After a nearly two-year border shutdown, Canadian auto suppliers are looking to rebuild ties with customers south of the border in time for an expected surge in demand for new vehicles.
Export Development Canada (EDC) predicts a 27 percent jump in vehicle and parts exports in 2022, erasing declines from the twin shocks of the COVID-19 pandemic and the ongoing global parts shortages.
Only supply chain bottlenecks are standing in the way of more vehicle sales to consumers flush with cash that they couldn’t spend in the past two years, said Peter Hall, the Crown corporation’s chief economist.

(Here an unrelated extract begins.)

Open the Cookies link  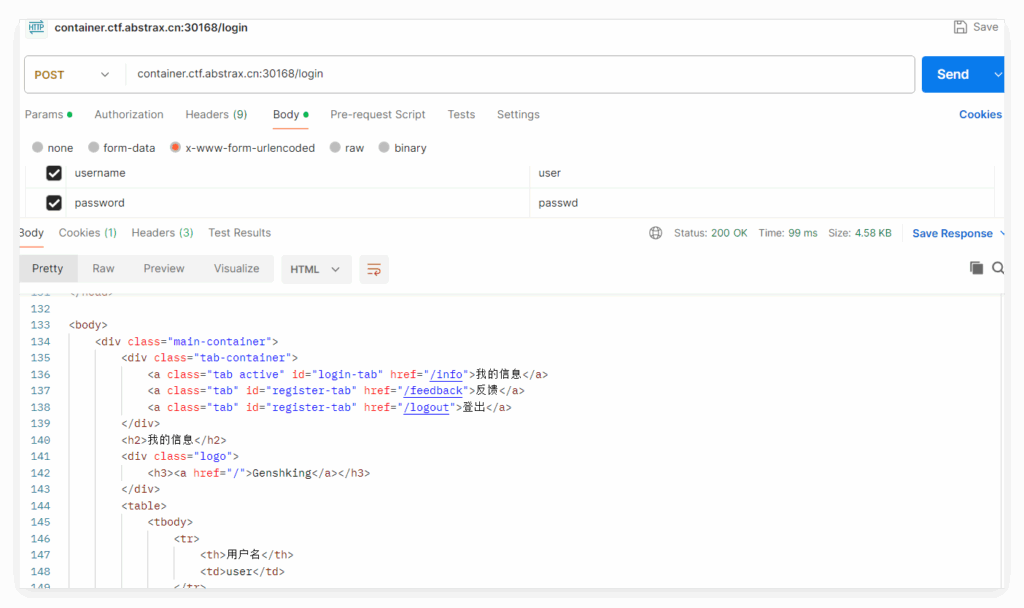pyautogui.click(x=979, y=115)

“We believe there is ultimately enough supply in the system, whether it’s raw materials, intermediate goods, computer chips or what have you,” Hall said. “But generally, things are in the wrong places.”
U.S. crossings reopened to Canadians on Nov. 8, two months after Canada began welcoming vaccinated Americans. While the bottlenecks are expected to ease, there’s less confidence that Canadian suppliers can pick up where they left off with U.S. customers when COVID-19 forced the unprecedented land border closure in March 2020.
It’s an unknown that weighs on Jeanine Lassaline-Berglund, president of the Canadian Association of Moldmakers (CAMM). “Have we eroded relationships enough that American companies are going to think twice about doing business with Canadian companies?”